(Work order): The full set of entries below should be transcribed exactly.

(Source material):
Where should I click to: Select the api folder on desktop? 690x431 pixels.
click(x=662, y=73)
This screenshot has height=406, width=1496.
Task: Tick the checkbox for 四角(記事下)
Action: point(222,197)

(Response below):
Where should I click to: Select the api folder on desktop? 690x431 pixels.
click(x=662, y=73)
This screenshot has height=406, width=1496.
Task: Tick the checkbox for 四角(記事下)
Action: point(222,197)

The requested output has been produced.